Desafios Enfrentados na Educação Brasileira
Megg Rayara Gomes de Oliveira se destaca como um marco na educação brasileira. Reconhecida como a primeira travesti negra a obter o título de Doutora em Educação no Brasil, sua história simboliza a luta contra diversas formas de discriminação. Formada pela Universidade Federal do Paraná (UFPR), Megg consolidou sua pesquisa em torno de sua vivência e das dificuldades enfrentadas por pessoas negras e LGBTQIA+ nas escolas.
No decorrer de sua pesquisa, que abrangeu quatro anos, ela analisou como quatro professores negros e homossexuais encontraram formas de resistência diante de práticas opressoras em escolas públicas no Paraná e no Rio de Janeiro, abrangendo tanto o ensino fundamental quanto o médio. As contribuições de Megg Rayara são fundamentais para renovar o debate educacional e promover trajetórias mais inclusivas para as novas gerações.
Entrevista com Megg Rayara: Racismo na Escola
Durante uma conversa reveladora, Megg compartilhou suas perspectivas sobre o racismo no ambiente escolar e a naturalização do racismo institucional. Ela destacou a dificuldade de denunciar e criminalizar os responsáveis por atos racistas, mencionando o que ela chama de “Pacto da Branquitude”, que permeia o sistema de justiça no Brasil. Segundo Megg, o racismo brasileiro é insidioso, já que muitas vezes permanece invisível até para suas vítimas.

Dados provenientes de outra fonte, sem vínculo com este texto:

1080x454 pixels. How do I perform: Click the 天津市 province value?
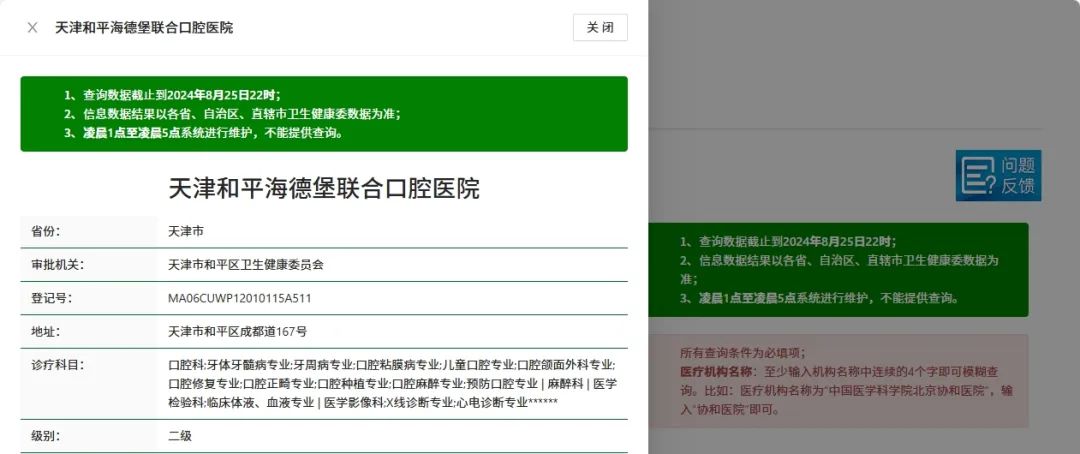[186, 231]
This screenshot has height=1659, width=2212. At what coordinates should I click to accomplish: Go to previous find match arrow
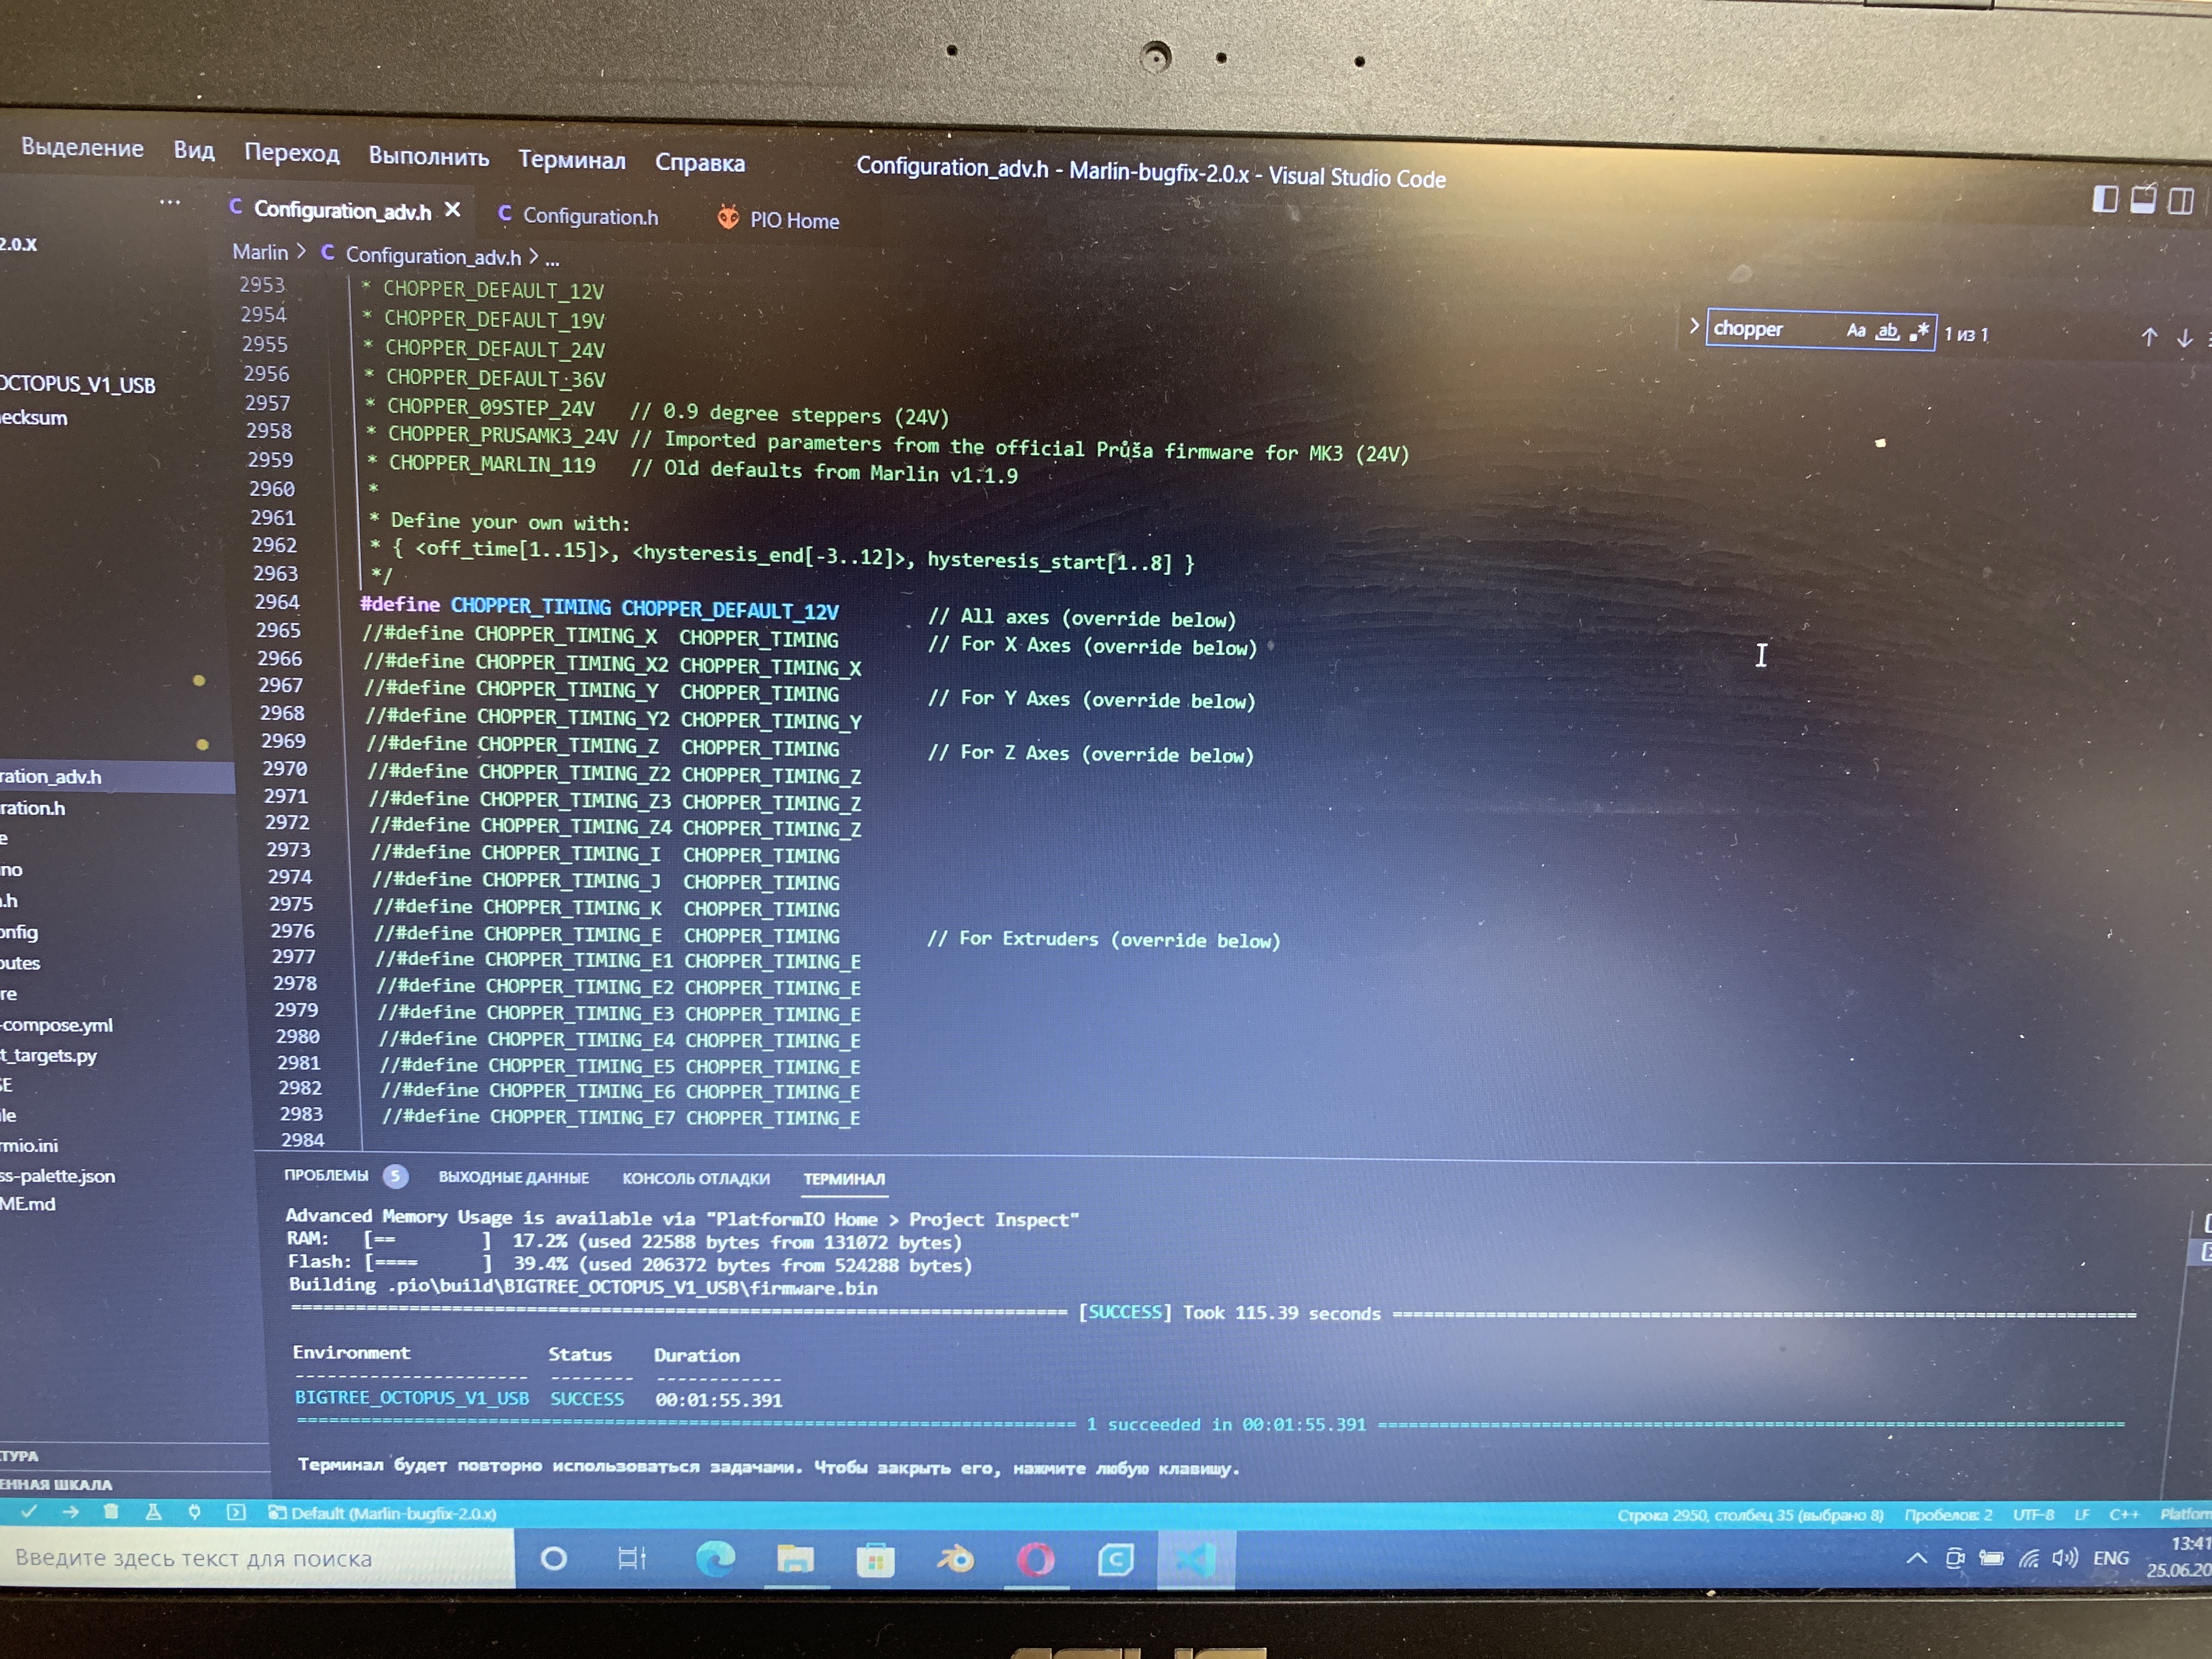click(2149, 337)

“Identificar o racismo é uma das maiores dificuldades”, observou. Ela enfatizou que práticas discriminatórias estão presentes nas narrativas escolares, desde a escolha dos conteúdos até o modo como são abordados em sala de aula. Isso revela uma institucionalização do preconceito, onde as contribuições africanas são frequentemente desvalorizadas em comparação às europeias.
O Silêncio e a Violência do Racismo
Megg também abordou que, em muitos casos, as manifestações mais explícitas do racismo ocorrem em forma de piadas ou brincadeiras, tornando a denúncia uma tarefa complexa. Essa forma de racismo, segundo a professora, impede a discussão e perpetua a humilhação. Ela ainda ressaltou a complexidade do “Pacto da Branquitude”, que resulta em um sistema de justiça que muitas vezes desqualifica as vítimas e suas queixas.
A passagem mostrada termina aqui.